Next Tuesday, the contenders for the GOP presidential nomination will square off in another debate, this time focused on foreign policy. If the last few months are any guide, at least one of those debaters will argue that if America just withdrew its military and stopped taunting other countries, then peace would be more likely. Take Iran, for example (as one candidate has), which recently attempted to carry out a targeted bombing in Washington, D.C.: What about just “offering friendship to them” instead of trying to keep them from acquiring nuclear weapons through coercive measures?

Happily, the misguided assumption at the core of this question has been answered before: “Let us recollect,” wrote Alexander Hamilton, “that peace or war will not always be left to our options; that however moderate or unambitious we may be, we cannot count upon the moderation or hope to extinguish the ambition of others.”

What, then, should the United States do in an uncertain and dangerous international environment? According to James Madison, “Security against foreign danger is one of the primitive objects of civil society. It is an avowed and essential object of the American Union.”

These sentiments are not just the anachronistic or overly cynical views of our Founding Fathers. In conducting American foreign policy 200 years ago, they dealt with the same irrational and dangerous sentiments that plague our foreign policy thinking today.

There have always been isolationists, anti-war activists, and utopian idealist voices in American history. At the time of the American founding, they included some eloquent and respectable voices such as Patrick Henry (revolutionary firebrand and governor of Virginia), who thought that America was safe because of its distance from Europe and, therefore, did not need an army and navy. Civic groups formed throughout the American states based on these utopian ideas.

In December of 1815, the Reverend Noah Worcester founded the Massachusetts Peace Society, which counted among its members the Massachusetts governor and lieutenant governor, two judges, and Harvard’s president and faculty members. Worcester supported international arbitration of conflict and a “confederacy of nations” to prevent wars from occurring—ideas that would soon present challenges to American sovereignty in different ways.

In contrast to these utopian notions, that same year, responding to Barbary attacks on American commercial ships a world away, then-President Madison proclaimed: “The United States while they wish for war with no nation, will buy peace with none, it being a principle incorporated into the settled policy of America, that as peace is better than war, so war is better than tribute.” Madison backed up this statement with a brief war against Algiers in 1815.

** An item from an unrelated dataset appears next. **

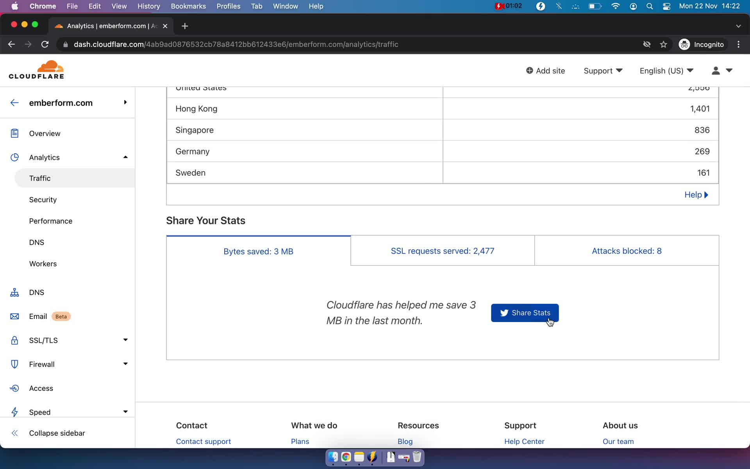
Task: Select Security analytics tab
Action: click(x=43, y=199)
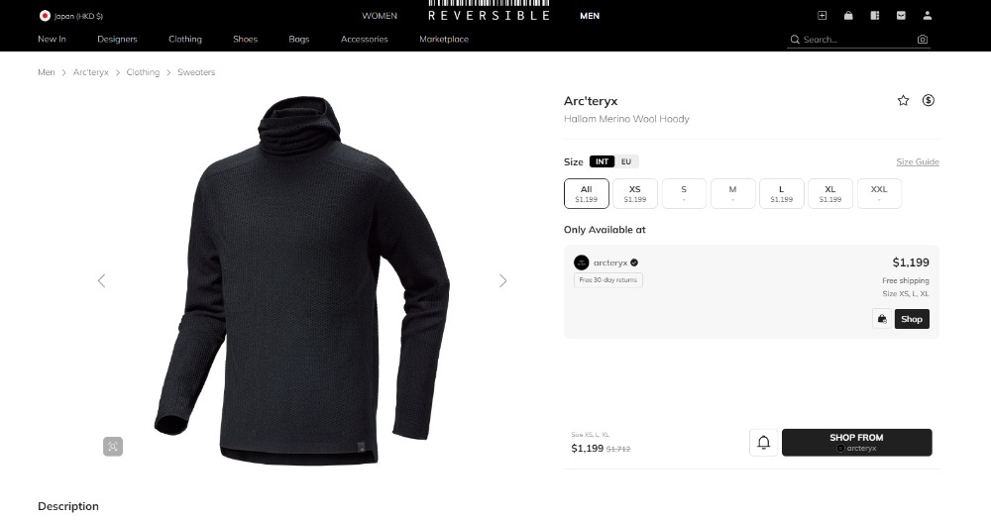Image resolution: width=991 pixels, height=522 pixels.
Task: Click the price alert bell icon
Action: pyautogui.click(x=763, y=443)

At the successful conclusion of that war, Madison directed that, because of continued Barbary intransigence, the U.S. Navy would maintain a permanent presence off the North African coast. Madison’s “settled policy” and permanent overseas military force followed George Washington’s timeless counsel to prudently preserve America’s independence and military strength so that we can always “choose peace or war, as our interest, guided by justice, shall counsel.”

The Founders approached foreign policy with a realistic assessment of human nature and the nature of international relations. To imprudently assume that, for example, 21st century Iran will give up its nuclear weapons program or ambitions for regional hegemony in the absence of U.S. efforts is to most definitely calculate on the “weaker springs of human character.” It is also to neglect the most important task of the federal government—“security against foreign danger.”

In these primary debates, let us hope to have serious discussions about prudently protecting our interests and principles abroad. Let us reject those who would attempt to reverse the philosophical foundations of American statecraft, so well laid by our Founding Fathers.